Federal Reserve Governor Stephen Miran recently reaffirmed his dovish stance, stating he expects inflation to be near the Fed's 2% target within a year.
This is a significant statement, especially as it comes at a time when challenges are mounting. Core PCE inflation is still running near 3%, well above the target, and an oil price spike to $100 per barrel, fueled by the conflict with Iran, is adding fresh inflationary pressure. In this context, Miran’s comments signal a strong conviction to look through these temporary factors.
His argument is built on two main pillars. First, he believes official inflation data is distorted by measurement lags, particularly in shelter costs. Private-sector rent data already shows significant cooling, a trend he expects official figures will eventually reflect. Second, he points to the cooling labor market. With job openings and hiring rates falling to their lowest levels since 2020, wage growth pressure is easing, reducing the risk of a wage-price spiral.
This isn't a new perspective for Miran; it's the continuation of a consistent theme. He has been the most prominent dovish voice on the FOMC, frequently dissenting in favor of rate cuts. As far back as December 2025, he laid out the analytical foundation for his view that underlying inflation was already approaching the target. His recent remarks are a direct extension of this long-held belief that the Fed's policy has become “passively too tight” and risks causing unnecessary harm to the job market.
Ultimately, Miran's statement highlights the ongoing debate within the Federal Reserve. While most officials remain cautious due to persistent inflation and geopolitical risks, Miran is advocating for a forward-looking policy that prioritizes sustaining the economic expansion without being derailed by short-term data volatility.

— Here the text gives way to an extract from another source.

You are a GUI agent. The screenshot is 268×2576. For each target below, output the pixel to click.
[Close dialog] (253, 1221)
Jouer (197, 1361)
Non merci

- FOMC (Federal Open Market Committee): The twelve-member committee within the Federal Reserve System that sets the nation's monetary policy, primarily through decisions on the federal funds rate.
- Core PCE (Personal Consumption Expenditures) Inflation: The Federal Reserve's preferred measure of inflation. It tracks the change in prices of goods and services purchased by consumers, excluding the volatile categories of food and energy.
- Dovish: A term used to describe a policymaker who favors accommodative monetary policy, such as lower interest rates, to stimulate the economy. The opposite is "hawkish."